Head of U.S. Equities

S&P Dow Jones Indices

EXECUTIVE SUMMARY

  • This report adds institutional accounts to the mutual funds analyzed in the U.S. SPIVA scorecards. Underperformance among institutional accounts was not meaningfully different from those reported for retail funds.
  • We also examine the impact of fees. While fees may negatively affect managers’ performance regardless of the type of investment account, our results show that the impact varies across categories.
  • For active equity institutional managers, the one-year performance figures ending December 2017 were positive. Managers in 10 out of 17 categories outperformed their benchmarks, gross-of-fees.
  • However, the majority of equity managers in 15 out of 17 categories underperformed their respective benchmarks over the 10-year horizon, gross-of-fees.

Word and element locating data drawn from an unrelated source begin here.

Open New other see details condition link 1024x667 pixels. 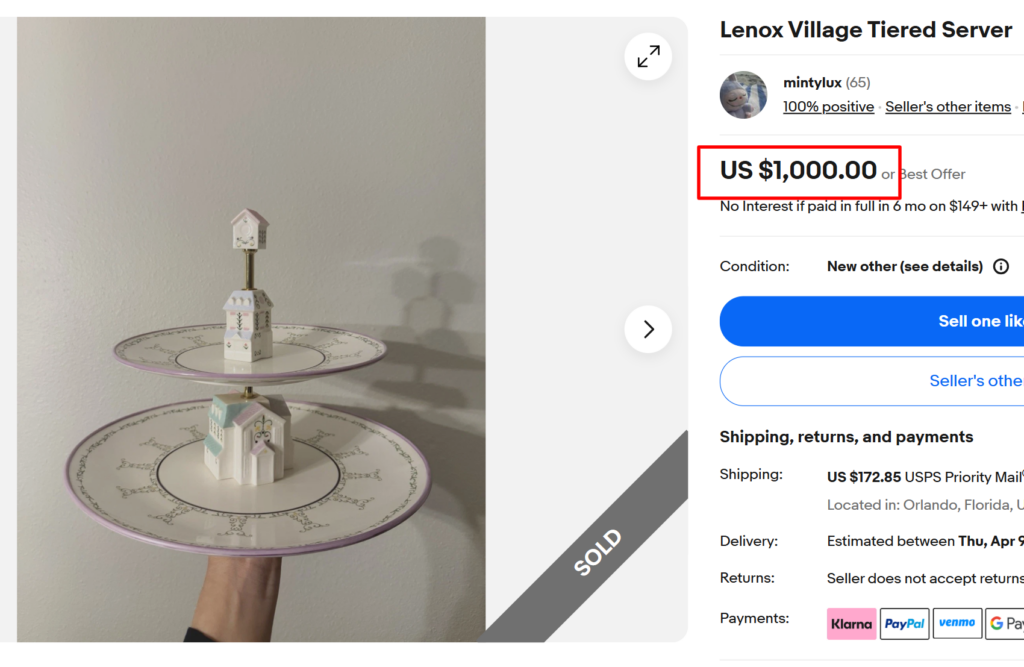coord(904,266)
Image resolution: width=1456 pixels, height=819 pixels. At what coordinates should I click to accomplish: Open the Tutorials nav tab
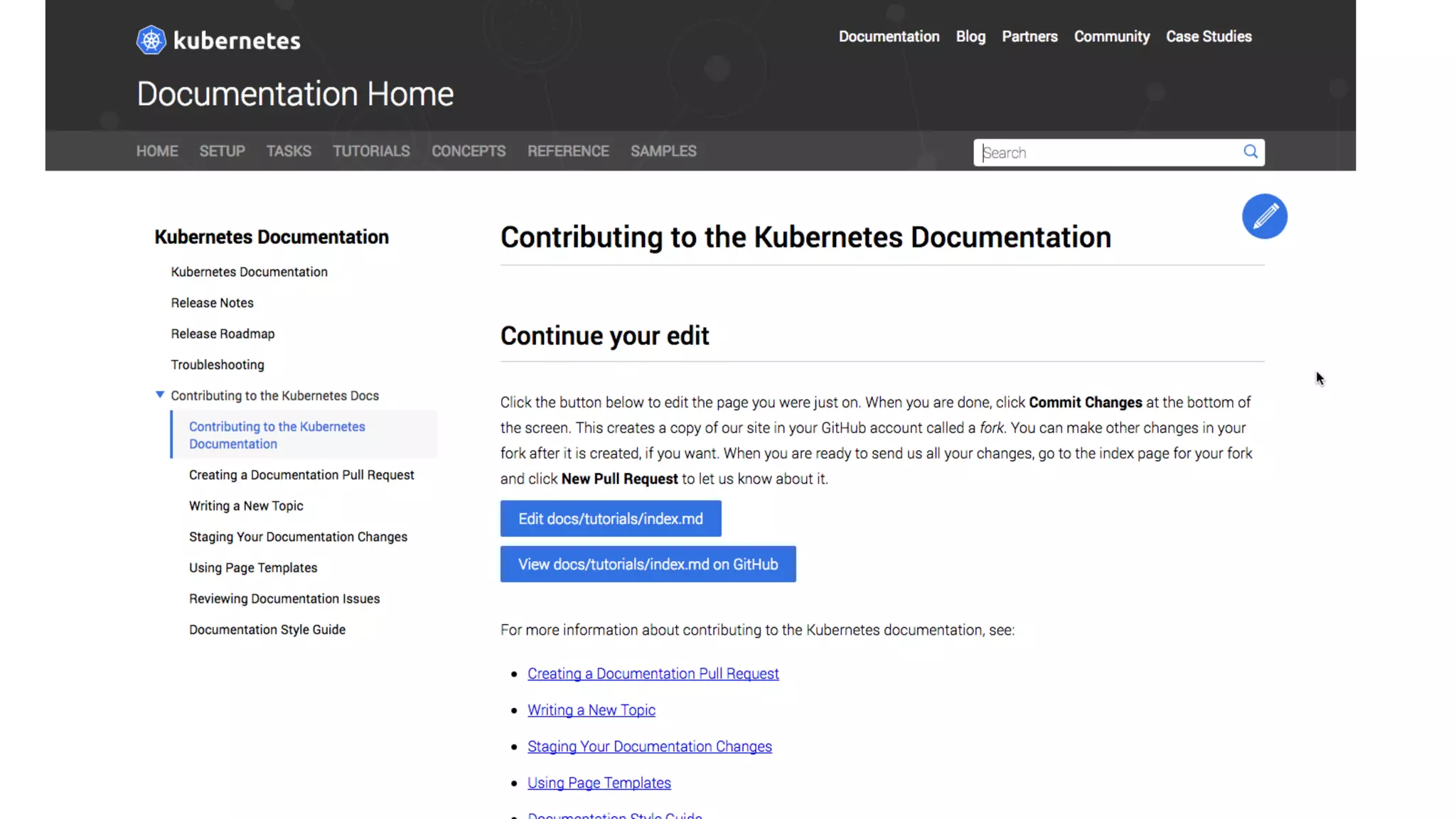tap(371, 151)
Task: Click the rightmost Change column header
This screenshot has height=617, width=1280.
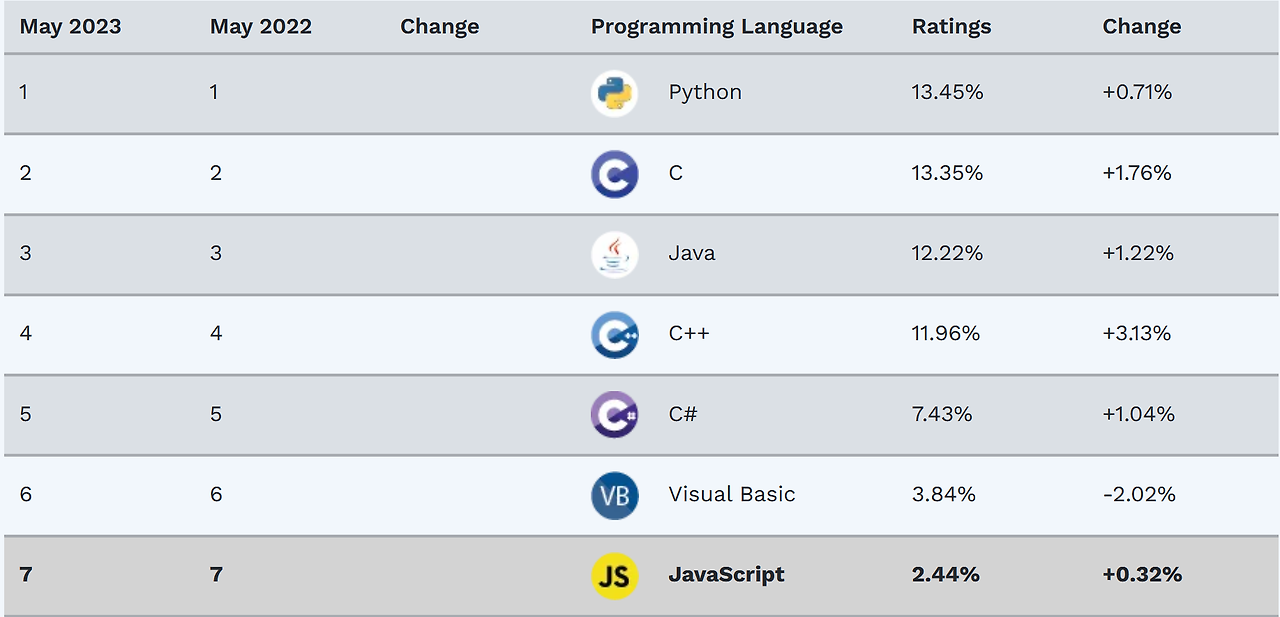Action: [x=1141, y=26]
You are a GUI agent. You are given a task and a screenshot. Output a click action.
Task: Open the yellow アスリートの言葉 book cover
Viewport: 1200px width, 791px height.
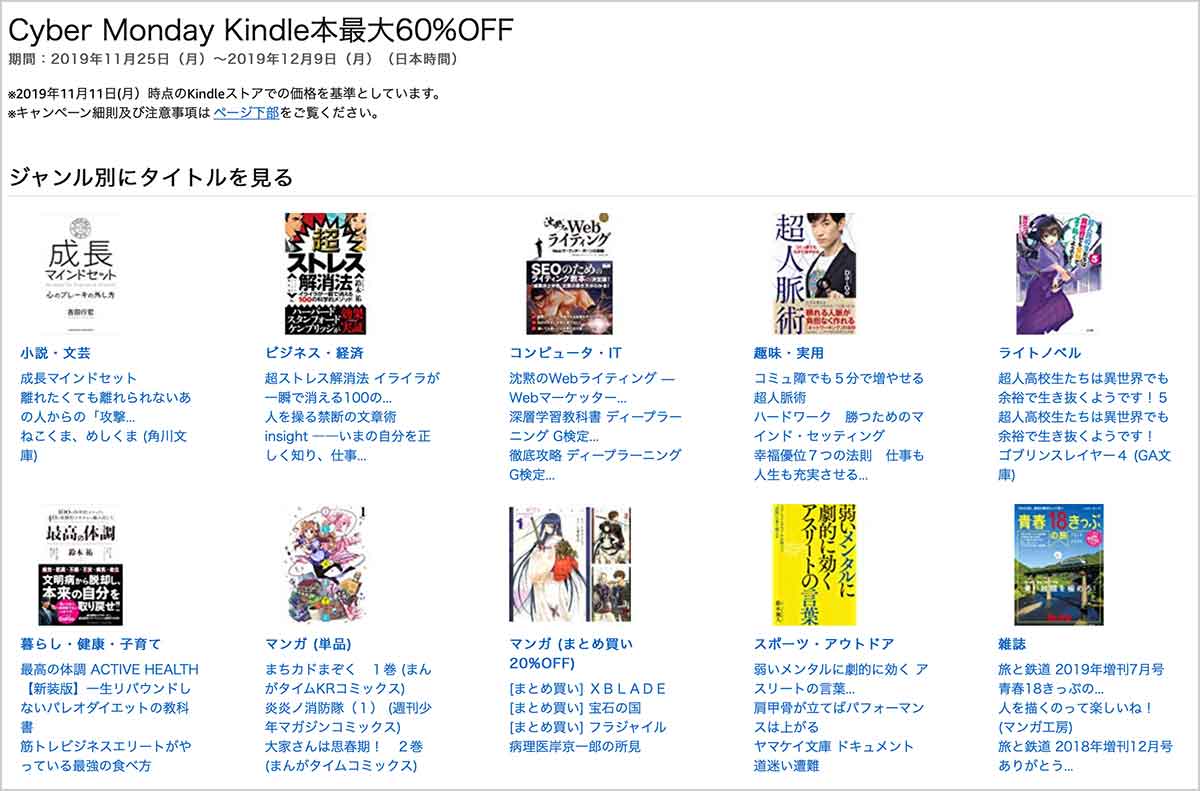click(x=815, y=565)
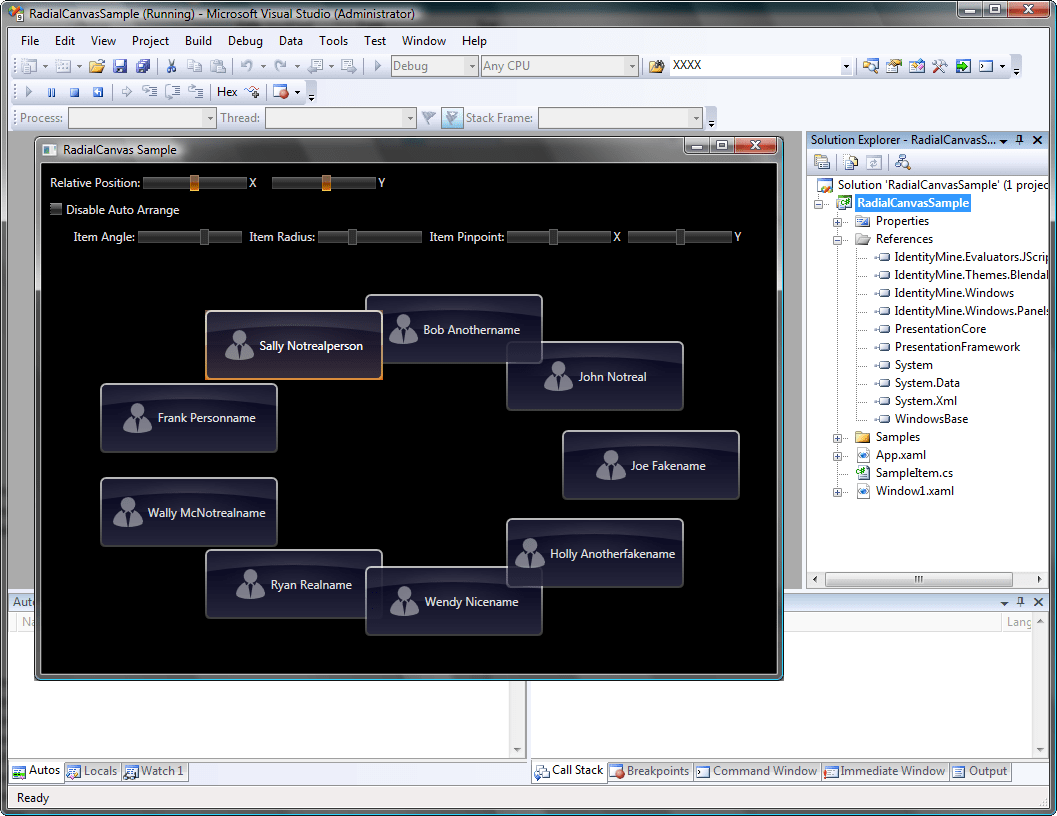
Task: Click the Joe Fakename card
Action: [x=650, y=465]
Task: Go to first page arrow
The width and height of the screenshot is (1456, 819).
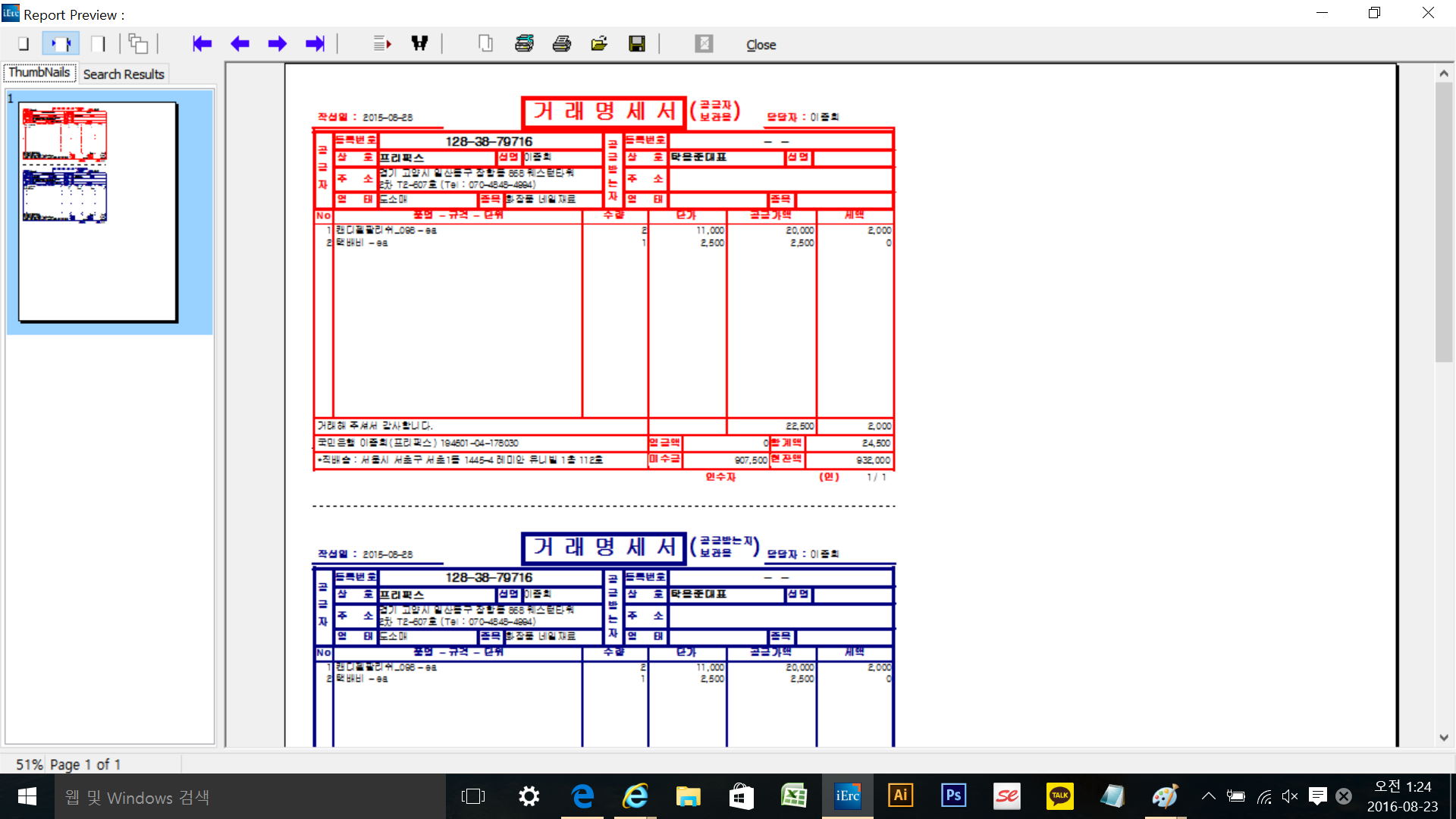Action: coord(202,44)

  • Large-cap value offered the best relative performance over the last 10 years. Almost 58% of active managers in this category beat the benchmark on a gross-of-fees basis, while about 53% of large-cap value institutional accounts outperformed net-of-fees.
  • Similar to findings in previous scorecards, underperformance on a net-of-fees basis was nearly always more prevalent among mutual fund managers compared with their institutional counterparts. Only multi-cap growth funds offered an exception.
  • For example, over the past 10 years in the large-cap equity space, 89.51% of mutual fund managers and 73.61% of institutional accounts lagged the S&P 500® on a net-of-fees basis. When measured on a gross-of-fees basis, 71.97% of large-cap mutual funds and 62.88% of institutional accounts underperformed.
  • The findings in the small-cap space help to dispel the myth that small-cap equity is an inefficient asset class that is best accessed via active management. Over 80% of mutual funds underperformed the S&P SmallCap 600® (net- and gross-of-fees) over the last decade, while 86.80% (72.92%) of institutional accounts underperformed on a net (gross) basis.
  • Institutional managers investing in international, international small-cap, and emerging markets fared just as well as, or better than, their domestic counterparts against their respective benchmarks on both fee schedules.
  • Results were mixed in fixed income, depending on the market segment and the type of returns used. On a gross-of-fees basis, institutional managers continued to show strength in many categories. Global aggregate, global credit, investment-grade, cash, and mortgagebacked securities (MBS) funds all outperformed their respective benchmarks.
  • The impact of fees in the municipal bond market varied significantly between institutional accounts and mutual funds. Fees overwhelmingly affected the performance of mutual fund muni managers; approximately 63% failed to beat the benchmark on a net-of-fees basis compared with 41% on a gross-of-fees basis, constituting a difference of 22%. The corresponding difference for institutional muni managers was 3%.
  • The significant performance differential in the muni mutual fund space was not surprising once we examined average fees charged by muni managers across both investment categories. The median fee for muni mutual funds was 0.75% per year, compared with 0.35% for institutional muni accounts.